La verdad era muy diferente. Apio consideraba igual de dañinos para el estado a los fervorosos tradicionalistas, que defendían fanáticamente la pureza de los dioses patrios, la moral y la ética romana frente a las nuevas divinidades orientales y sus tendencias exóticas – pero que evitaban por todos los medios que sus hijos se alistasen voluntarios en las legiones mientras sus hijas eran devotas secretas de los misterios de Isis(27) o de un sedicioso carpintero judío – que a los oscuros y clandestinos cristianos que propagaban ideas pacifistas, y por ello subversivas contra el Imperio y el ejército, promulgando el amor a los semejantes incluyendo en “semejante” a bárbaros y esclavos. Sus pueriles y mentecatas creencias incentivaban a sus adeptos con una presunta vida de ensueño después de la muerte junto a su único Dios invisible para todos aquellos que se afiliasen a su funesto culto y se martirizasen por él en ésta vida, la única que tenemos.

Apio Antonio era de la escuela y pensamiento del bético Séneca o de su pupilo, su sobrino Lucano, ambos eruditos estoicos y parcos en pérfidos lujos mundanos e ideales ingenuos.
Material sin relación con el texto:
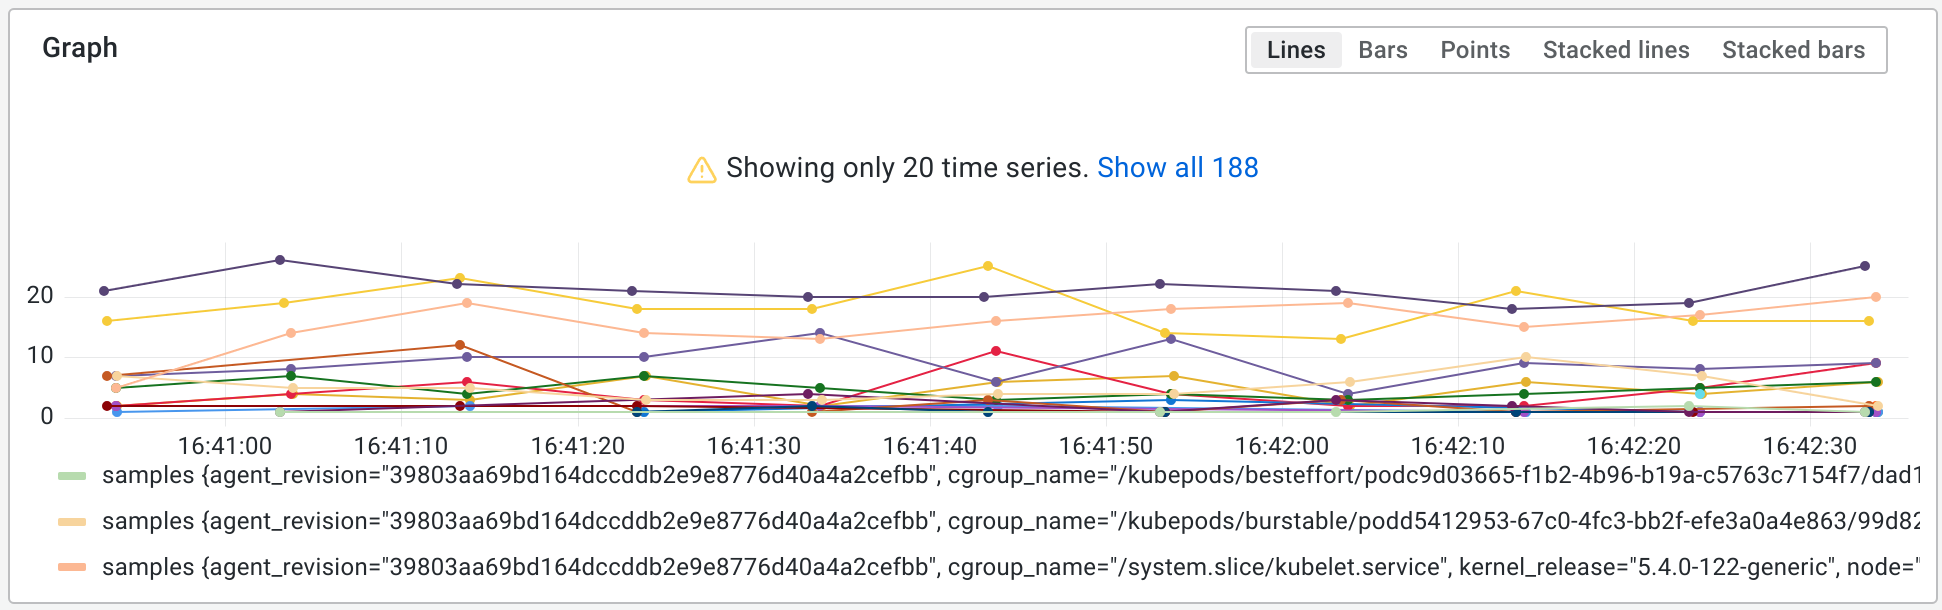Click the green legend marker for besteffort pod
The height and width of the screenshot is (610, 1942).
73,475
Y así, con esa filosofía, había intentado educar a sus dos hijos aunque las malas influencias de los compañeros de cuadrilla de su hijo mayor, otros mozalbetes vástagos de la ciudadanía local de vida disoluta y carentes de moralidad, habían truncado su deseo de apartarlo de los peligros de los dados, las apuestas, los gladiadores y las frecuentes visitas a los lupanares de bellezas pelirrojas importadas de los densos e impenetrables bosques del norte de Britania.

Una sonora fanfarria al toque de trompas y pífanos anunció la llegada de las acicaladas autoridades custodiadas por un contubernio de milicianos locales y una especie de lictores(28) que imprimían al conjunto un toque imperial con cierto sabor provinciano. Una vez acomodados los dignatarios comenzó el desfile, saliendo desde la Porta Pompae(29) los participantes de las carreras. Por los altos arcos aparecieron en primer término dos bigae(30) ligeras en las que sendos pregoneros, pulcramente ataviados, anunciaban la inminente aparición de los héroes de la tarde y sus patrocinadores. Acto seguido irrumpieron en la arena las aclamadas cuadrigas de Lisandro, Crisus y otros dos aurigae más que completaban los cuatro colores con los que el público se identificaba hasta el disturbio y con los que los felones corredores de apuestas hacían cada día de carreras su pingüe y truhán negocio.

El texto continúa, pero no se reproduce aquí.